[Excerpts from a dataset]
────
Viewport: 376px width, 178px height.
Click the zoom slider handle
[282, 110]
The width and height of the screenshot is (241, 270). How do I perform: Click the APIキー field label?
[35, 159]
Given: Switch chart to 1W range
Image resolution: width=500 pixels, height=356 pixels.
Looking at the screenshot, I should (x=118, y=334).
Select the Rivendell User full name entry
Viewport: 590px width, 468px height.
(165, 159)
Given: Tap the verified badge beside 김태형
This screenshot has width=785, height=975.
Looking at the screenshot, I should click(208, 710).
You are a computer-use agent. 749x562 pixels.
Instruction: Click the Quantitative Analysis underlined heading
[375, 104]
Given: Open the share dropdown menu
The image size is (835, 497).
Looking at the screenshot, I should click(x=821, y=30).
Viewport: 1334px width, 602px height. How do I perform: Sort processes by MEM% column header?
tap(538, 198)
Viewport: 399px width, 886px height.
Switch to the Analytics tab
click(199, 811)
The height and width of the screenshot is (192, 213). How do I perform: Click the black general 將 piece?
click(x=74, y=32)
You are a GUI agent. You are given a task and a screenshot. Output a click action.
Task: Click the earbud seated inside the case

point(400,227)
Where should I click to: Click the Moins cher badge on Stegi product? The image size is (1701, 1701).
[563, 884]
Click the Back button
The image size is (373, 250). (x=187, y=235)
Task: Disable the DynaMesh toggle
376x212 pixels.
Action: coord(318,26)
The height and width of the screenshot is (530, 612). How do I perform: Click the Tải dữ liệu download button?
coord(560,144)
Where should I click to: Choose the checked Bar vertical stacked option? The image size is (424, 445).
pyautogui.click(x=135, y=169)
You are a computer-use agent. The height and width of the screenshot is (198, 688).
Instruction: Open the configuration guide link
────
=== WHAT YOU HAVE TO DO ===
Print all of the lines above so that each one matches its original exactly.

=== EXERCISE RESPONSE ===
Viewport: 376px width, 178px height.
Click the zoom slider handle
[282, 110]
The width and height of the screenshot is (241, 270). How do I perform: Click the APIキー field label?
[35, 159]
Given: Switch chart to 1W range
Image resolution: width=500 pixels, height=356 pixels.
Looking at the screenshot, I should (x=118, y=334).
Select the Rivendell User full name entry
Viewport: 590px width, 468px height.
(165, 159)
Given: Tap the verified badge beside 김태형
This screenshot has width=785, height=975.
Looking at the screenshot, I should click(208, 710).
You are a computer-use agent. 749x562 pixels.
Instruction: Click the Quantitative Analysis underlined heading
[375, 104]
Given: Open the share dropdown menu
The image size is (835, 497).
Looking at the screenshot, I should click(x=821, y=30).
Viewport: 1334px width, 602px height. How do I perform: Sort processes by MEM% column header?
tap(538, 198)
Viewport: 399px width, 886px height.
Switch to the Analytics tab
click(199, 811)
The height and width of the screenshot is (192, 213). How do I perform: Click the black general 將 piece?
click(x=74, y=32)
You are a GUI agent. You are given a task and a screenshot. Output a click action.
Task: Click the earbud seated inside the case

point(400,227)
Where should I click to: Click the Moins cher badge on Stegi product? The image size is (1701, 1701).
[563, 884]
Click the Back button
The image size is (373, 250). (x=187, y=235)
Task: Disable the DynaMesh toggle
376x212 pixels.
Action: coord(318,26)
The height and width of the screenshot is (530, 612). How do I perform: Click the Tải dữ liệu download button?
coord(560,144)
Where should I click to: Choose the checked Bar vertical stacked option? The image size is (424, 445).
pyautogui.click(x=135, y=169)
You are a computer-use agent. The height and width of the screenshot is (198, 688).
Instruction: Open the configuration guide link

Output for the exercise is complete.